Regulatory and Commercial Considerations

Protection over key compounds accelerates regulatory approval pathways via patent-backed extensions or data exclusivity. The formulated claims that include methods of use are especially valuable, as they can foster lifecycle management strategies.

Conclusion

WO2009036100 exemplifies a well-crafted WIPO patent application centered on a novel chemical entity with therapeutic potential. Its claims are meticulously designed to encompass the chemical structure, its pharmaceutical composition, synthesis processes, and method of treatment, establishing a broad IP footprint within its target domain.

Key Takeaways

• Broad Claim Strategy: The patent claims cover the chemical compound, its uses, formulations, and synthesis methods, providing comprehensive IP protection.
• Strategic Positioning: It differentiates itself from prior art by specific structural modifications with demonstrable pharmacological benefits.
• Global Patent Landscape: Filing under the PCT provides a foundation for subsequent national filings, expanding territory coverage.
• Commercial Relevance: The patent underpins potential therapeutic products, offering exclusivity, licensing opportunities, and market advantages.
• Monitoring and Enforcement: Ongoing IP surveillance around similar patents is essential to safeguard market share and prevent infringement.

FAQs

1. What is the primary inventive aspect of WO2009036100?
The patent claims a novel chemical compound or class with unique structural features that confer specific therapeutic benefits over previous compounds.

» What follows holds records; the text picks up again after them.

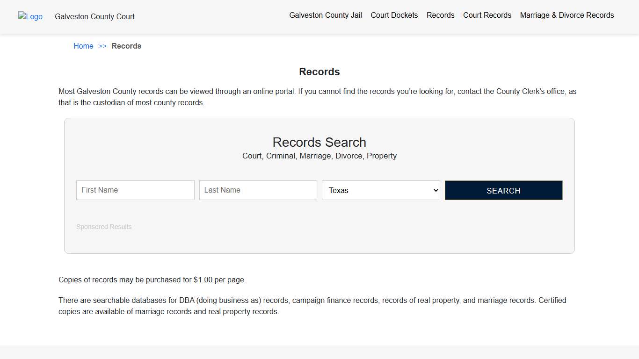Click the Records Search heading
This screenshot has width=639, height=359.
pos(319,142)
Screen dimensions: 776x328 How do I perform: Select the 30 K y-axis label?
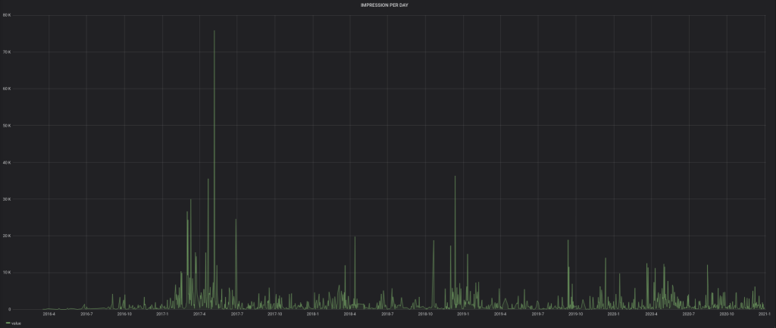(8, 199)
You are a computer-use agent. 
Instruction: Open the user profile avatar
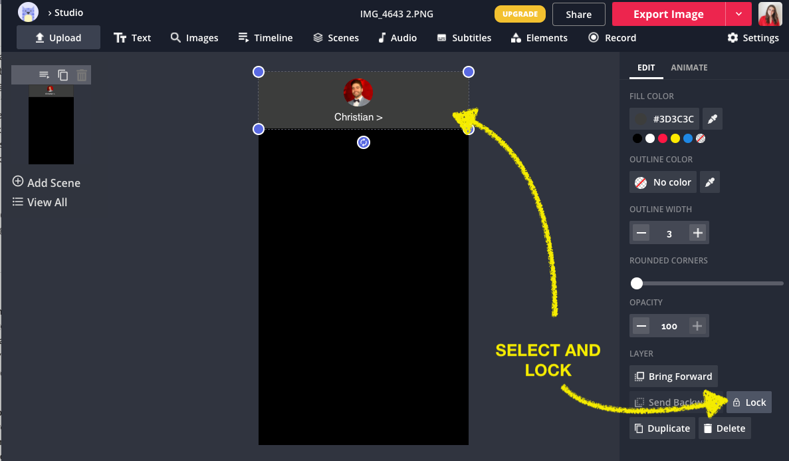[770, 14]
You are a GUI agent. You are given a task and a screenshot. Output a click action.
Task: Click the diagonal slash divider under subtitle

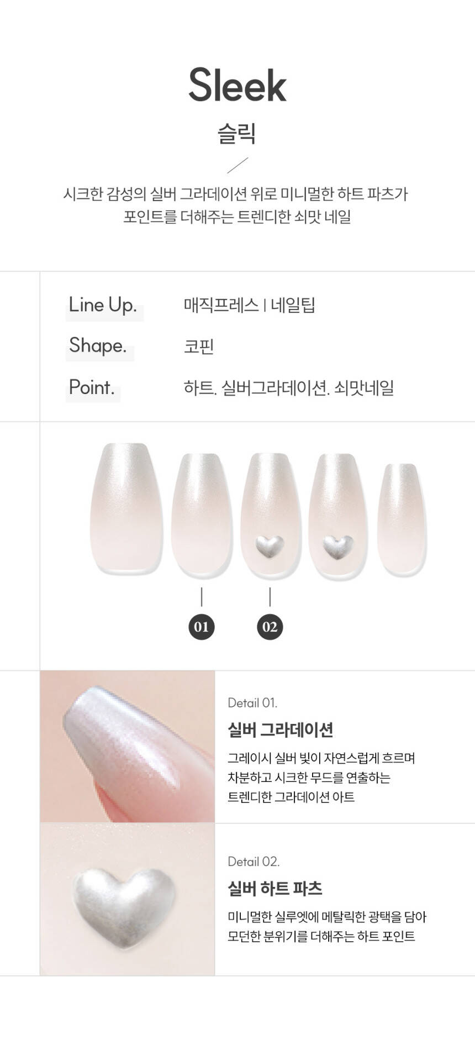pyautogui.click(x=238, y=165)
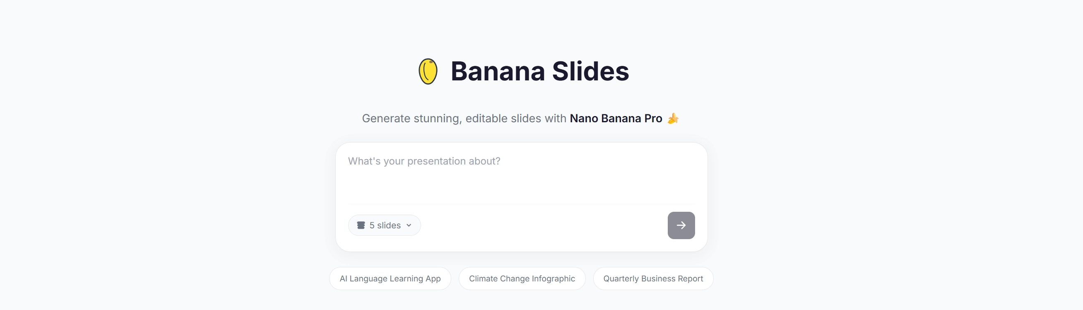This screenshot has height=310, width=1083.
Task: Expand the chevron next to 5 slides
Action: 409,225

2. How does the patent protect the method of treatment?
By including claims on administering the compound for treating specific diseases, it secures exclusivity over both the chemical and its therapeutic application.

3. Can the patent cover formulations and delivery systems?
Yes, claims extend to pharmaceutical compositions comprising the compound, including various formulations and delivery methods.

4. How does this patent landscape influence competitors?
It creates a IP barrier, deterring generic entry, and informs competitors about existing claims, encouraging design-around strategies or licensing negotiations.

5. What strategic steps should patentees consider post-publication?
They should file national phase applications, monitor competing patents, and develop commercial strategies aligned with patent expiry timelines.

References

1. World Intellectual Property Organization. WO2009036100.
2. Patent Cooperation Treaty (PCT) regulations and strategies.
3. Existing literature on chemical structure patentability criteria.
4. Industry best practices for pharmaceutical patent portfolio management.